Review 2: Weak accept

Please find my comments at

http://labs.linkingdata.io/peerviewer/web/viewer.html?file=files/to-review-SemSci_2017_paper_9.pdf

login author2
passwd ArtiCle2017

I like the paper. it is an analysis of the quality of the metadata in BioSample. interesting, but seems like work that is just starting. the authors dont really go deep in the data, instead they spend a lot of time introducing the bioSample database. The paper is well written, the approach is solid, or it seems to be because I did not have time to recreate the experiment or check the git. What I dont like in this paper is that from what the authors initially say it seems like they have a lot of data so they could have done a much better job in presenting results and discussion the data. instead, results and discussion. instead, this paper only has 2.5 pages in discussion and results. I am sure that the authors have more than they are presenting and could have made a stronger paper. nice paper, I like it. it should be more data driven and less narrative dependent. it will generate a nice discussion. for instance, why don't you use JS and generate some interactive visualisations that tell the story and get the msg across. instead, you choose to rely on a heavy narrative that, mo matter how interesting the issue being addressed, just make it boring and kind of make the whole thing less interesting that it really is. anyway, nice paper.

Review 3: Accept

This is an excellent paper. The authors approach the important question of how well existing metadata is typically supplied within a single database (BioSample) and provide a carefully-developed study of that question. As such, the authors provide an interesting quantitative study of the content of the BioSample database that more than adequately passes muster for publication.

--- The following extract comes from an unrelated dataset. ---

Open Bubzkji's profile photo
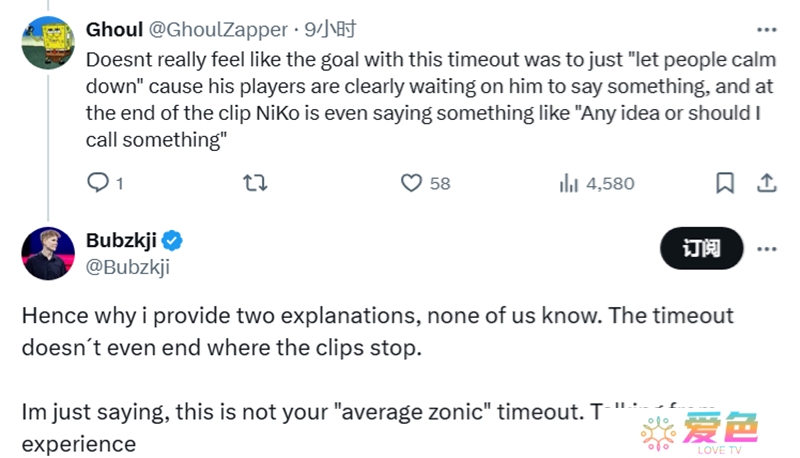 (x=48, y=253)
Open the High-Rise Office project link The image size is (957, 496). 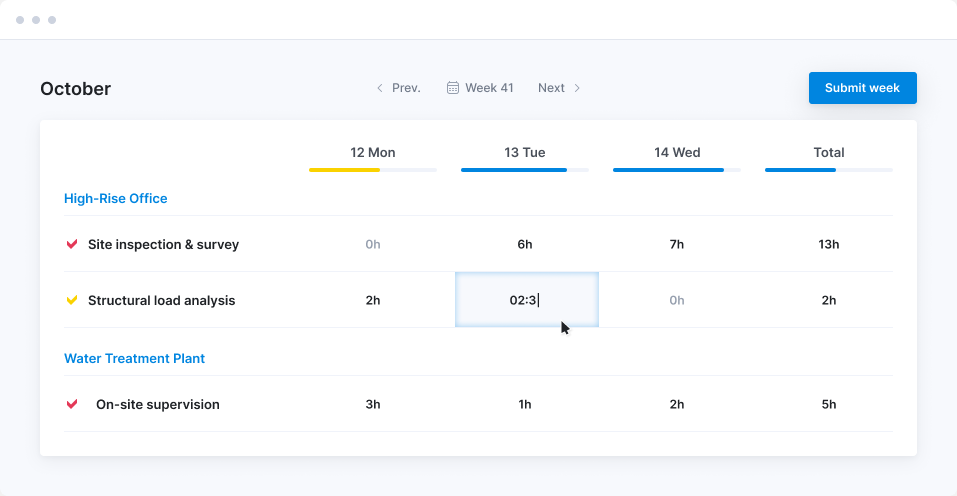click(115, 198)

I feel that some additional ideas would perhaps have added to the quality of the paper:

1) Some discussion or representation of the curation process used by BioSample that took into account to opposed issues of data accuracy and usage by the community. The main conclusions of the paper highlight the variability and heterogeneity of the data submitted but do not discuss how more restrictive curation practices might hinder the use of the system altogether.

2) 'The use of ontology terms is particularly substandard' - why is this? Is there any follow-up that could help understand why this is the case.

3) This is a single example for a well populated system. How does this compare to other databases?

4) Naturally, the authors are very 'ontology-centric' in their approach. Perhaps the ontology framework we currently use is particularly hard to adopt for domain users and part of the solution requires modification of the framework. What are the underlying issues that drive these poor data curation habits for submitters?

Writing is of high quality and readability.